Not knowing her offer came with verbal directions spoken to a navigationally disastered boy, we passed deer valley road. Forgetting the name we then searched for dry creek road, and finally found the epic cabin on iron creek road. And there we were, hours later munching on fresh bing cherries and strawberries, hearing the story of why she presistantly begged to fed us. Her ex husband, having passing away yesterday, her and her daughter came to spend the weekend in the cabin they build together in 1978. This lovely lady Christy simply wanted to share her children's book fantacy log cabin with someone in need and took us in like her own children. We chatted over boiling rice and sautéing garlic and life stories of hardships came out. Reserved, I still wanted to pour my heart and soul out to her kindness. The whole reason I took this trip was to be inspired by people just like her. Life is hard, but happiness exists in the most simplest of things and people's generosities.

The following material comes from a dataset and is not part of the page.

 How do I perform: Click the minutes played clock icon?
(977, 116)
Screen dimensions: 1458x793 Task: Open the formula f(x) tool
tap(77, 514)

After a year of a heartbreaks from an all too beloved physically damaging relationship, a compilation of life events forked: addictions, a yearning to heal strained family relations, days spent trapped in obsessive calculations, and an anger that ran so deep it wanted to harm, or at least punch bastards in the face. But with a heart too big to handle it all, the fur of my 80lb 4 legged companion of a golden retriever was drowned in tears and Bianchi carelessly zoomed through redlights on the city streets of Oakland. It ain't all peachy, but knowing compassion exists deep in all of us, and inner turmoils grow only when watered with silence, strangers hugged goodnight like family. Constantly being reminded that at times people hold you up, and all you can do it give back when roots ground. To use pains, sorrows, and insights as stepping stones to the next crying soul. And I guess I owed O'Reilly an apology for flagging down a magical evening in worry that Ralph, Zeb and I had been injured.
Field notes: turn right at the town of Banks. Shoulder all the way to Stanley is glorious and so is the scenery. Not water for last 47 miles into Stanley. We drank straight from the crystal clear river. I'll tell you tomorrow if that was a good idea.